======== Artikel ========

Lesung aus einem Buch, das nicht zum »Dämmern« einlädt
»Winterdämmerung«
Am 5. März 2009 las der Kölner Schriftsteller Erasmus Schöfer in der Buchhandlung »Zentral-Antiquariat« in Leverkusen aus »Winterdämmerung«, dem letzten Teil seiner Zeitroman-Tetralogie »Die Kinder des Sisyfos«. Der Autor hatte dort schon vor vier Jahren im Rahmen der Leverkusener Buchwoche gelesen. Diesmal waren doppelt so viele Zuhörer seiner Enladung gefolgt.
In dem von Büchern bis unter die Decke voll gestapelten Buchantiquariat wurden auch diesmal die BesucherInnen nicht enttäuscht, auch der 77-jährige Schriftsteller war begeistert: »Wann hat man schon die Gelegenheit, in einer solchen Umgebung lesen zu können?«
Anschaulich wird aus den von Schöfer vorgelesenen Buchausschnitten ein Panorama der letzten Jahre der alten Bundesrepublik, in der »die Linke« zwischen Kapitalismus und real existierendem Sozialismus, Technikgläubigkeit und Raubbau an der Natur ihre politischen Positionen durchzusetzen versuchte. Im Kontext der vorangegangenen drei Bände wird an den verschiedenen Akteuren deutlich, wie tief greifend die Veränderungen seit den 1968ger Jahren in der Arbeiterklasse gewesen sind und wie die davon betroffenen Menschen damit umgingen. Diese Zeit der westdeutschen Linken bis zur deutsch-deutschen »Wiedervereinigung« wird vom Autor sehr realistisch dargestellt – selbst wenn man die eine oder andere Wertung nicht teilt.

========

Aufgabe:
Zitiere aus dem Artikel über die Lesung von Erasmus Schöfer wörtlich den Abschnitt von „Lesung aus einem“ bis einschließlich „seiner Enladung gefolgt.“.

======== Datenauszug ========

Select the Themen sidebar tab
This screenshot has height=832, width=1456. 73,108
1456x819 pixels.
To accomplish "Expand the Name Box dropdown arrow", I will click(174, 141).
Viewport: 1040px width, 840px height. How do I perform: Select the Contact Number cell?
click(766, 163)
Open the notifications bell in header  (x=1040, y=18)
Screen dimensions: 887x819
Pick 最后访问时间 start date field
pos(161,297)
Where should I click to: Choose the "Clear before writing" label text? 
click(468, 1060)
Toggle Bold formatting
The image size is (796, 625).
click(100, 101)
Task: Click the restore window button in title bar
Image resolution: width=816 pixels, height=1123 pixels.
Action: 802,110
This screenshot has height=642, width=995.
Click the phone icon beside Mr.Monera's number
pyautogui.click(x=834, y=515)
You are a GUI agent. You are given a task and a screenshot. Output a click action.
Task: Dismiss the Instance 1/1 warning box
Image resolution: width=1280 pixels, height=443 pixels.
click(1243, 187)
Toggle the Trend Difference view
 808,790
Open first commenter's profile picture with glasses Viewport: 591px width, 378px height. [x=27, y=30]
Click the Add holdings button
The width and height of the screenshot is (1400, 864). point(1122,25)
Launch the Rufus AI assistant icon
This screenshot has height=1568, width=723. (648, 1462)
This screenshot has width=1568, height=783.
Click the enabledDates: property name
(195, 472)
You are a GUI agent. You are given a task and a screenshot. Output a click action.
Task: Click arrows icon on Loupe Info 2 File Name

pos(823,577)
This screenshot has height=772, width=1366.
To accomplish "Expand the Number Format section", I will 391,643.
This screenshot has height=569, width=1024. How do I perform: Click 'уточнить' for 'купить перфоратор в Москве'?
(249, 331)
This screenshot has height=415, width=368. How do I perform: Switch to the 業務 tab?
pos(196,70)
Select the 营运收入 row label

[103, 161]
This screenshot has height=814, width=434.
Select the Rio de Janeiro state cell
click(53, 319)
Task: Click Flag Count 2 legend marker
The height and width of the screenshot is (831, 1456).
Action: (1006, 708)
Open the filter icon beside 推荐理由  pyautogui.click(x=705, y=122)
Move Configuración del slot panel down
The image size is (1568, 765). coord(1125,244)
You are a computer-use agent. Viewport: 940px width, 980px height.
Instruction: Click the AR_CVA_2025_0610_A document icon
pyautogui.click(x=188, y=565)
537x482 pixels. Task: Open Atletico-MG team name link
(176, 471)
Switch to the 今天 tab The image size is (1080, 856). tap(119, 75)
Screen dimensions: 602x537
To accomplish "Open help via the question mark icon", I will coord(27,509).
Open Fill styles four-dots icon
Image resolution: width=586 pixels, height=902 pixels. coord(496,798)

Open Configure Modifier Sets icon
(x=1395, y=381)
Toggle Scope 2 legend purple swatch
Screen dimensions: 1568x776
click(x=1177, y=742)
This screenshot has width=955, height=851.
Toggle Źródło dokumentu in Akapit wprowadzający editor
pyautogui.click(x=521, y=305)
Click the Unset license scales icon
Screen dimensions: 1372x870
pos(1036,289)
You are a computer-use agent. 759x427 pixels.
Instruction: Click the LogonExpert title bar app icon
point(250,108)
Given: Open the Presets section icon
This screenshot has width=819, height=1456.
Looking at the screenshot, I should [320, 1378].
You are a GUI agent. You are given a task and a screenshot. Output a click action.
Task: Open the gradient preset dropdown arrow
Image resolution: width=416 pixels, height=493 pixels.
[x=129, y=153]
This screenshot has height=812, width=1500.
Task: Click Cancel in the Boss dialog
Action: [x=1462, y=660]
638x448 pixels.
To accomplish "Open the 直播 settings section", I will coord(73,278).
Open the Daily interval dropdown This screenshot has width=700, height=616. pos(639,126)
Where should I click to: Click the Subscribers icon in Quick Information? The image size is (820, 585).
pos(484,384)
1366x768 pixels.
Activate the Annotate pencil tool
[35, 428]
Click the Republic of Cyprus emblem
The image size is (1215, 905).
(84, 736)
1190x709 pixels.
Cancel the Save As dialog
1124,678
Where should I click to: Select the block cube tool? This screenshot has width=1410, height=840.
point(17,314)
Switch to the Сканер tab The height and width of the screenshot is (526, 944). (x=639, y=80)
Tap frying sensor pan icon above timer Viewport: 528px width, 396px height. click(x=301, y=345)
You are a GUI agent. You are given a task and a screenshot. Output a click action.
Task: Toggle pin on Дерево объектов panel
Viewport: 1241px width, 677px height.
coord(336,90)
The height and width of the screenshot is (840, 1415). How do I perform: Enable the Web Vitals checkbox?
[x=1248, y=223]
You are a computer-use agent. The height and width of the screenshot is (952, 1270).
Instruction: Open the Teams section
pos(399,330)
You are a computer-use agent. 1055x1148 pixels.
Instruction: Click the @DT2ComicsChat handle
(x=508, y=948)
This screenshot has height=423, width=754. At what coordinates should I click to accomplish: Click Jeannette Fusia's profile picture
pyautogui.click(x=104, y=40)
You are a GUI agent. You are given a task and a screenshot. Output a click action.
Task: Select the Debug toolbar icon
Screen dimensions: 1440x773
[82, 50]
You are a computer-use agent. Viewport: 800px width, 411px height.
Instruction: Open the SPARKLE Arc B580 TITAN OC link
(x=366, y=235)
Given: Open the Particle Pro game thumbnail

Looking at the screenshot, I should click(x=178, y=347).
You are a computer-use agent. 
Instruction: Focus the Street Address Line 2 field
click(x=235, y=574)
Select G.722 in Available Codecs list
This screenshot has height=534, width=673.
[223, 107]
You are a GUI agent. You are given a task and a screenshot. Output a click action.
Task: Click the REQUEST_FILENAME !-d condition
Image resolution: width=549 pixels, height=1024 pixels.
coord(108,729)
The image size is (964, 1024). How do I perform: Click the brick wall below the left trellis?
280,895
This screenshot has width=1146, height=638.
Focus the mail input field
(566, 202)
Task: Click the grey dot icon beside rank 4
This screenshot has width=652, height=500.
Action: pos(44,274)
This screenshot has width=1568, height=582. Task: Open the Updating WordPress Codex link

========

Antwort:
Lesung aus einem Buch, das nicht zum »Dämmern« einlädt
»Winterdämmerung«
Am 5. März 2009 las der Kölner Schriftsteller Erasmus Schöfer in der Buchhandlung »Zentral-Antiquariat« in Leverkusen aus »Winterdämmerung«, dem letzten Teil seiner Zeitroman-Tetralogie »Die Kinder des Sisyfos«. Der Autor hatte dort schon vor vier Jahren im Rahmen der Leverkusener Buchwoche gelesen. Diesmal waren doppelt so viele Zuhörer seiner Enladung gefolgt.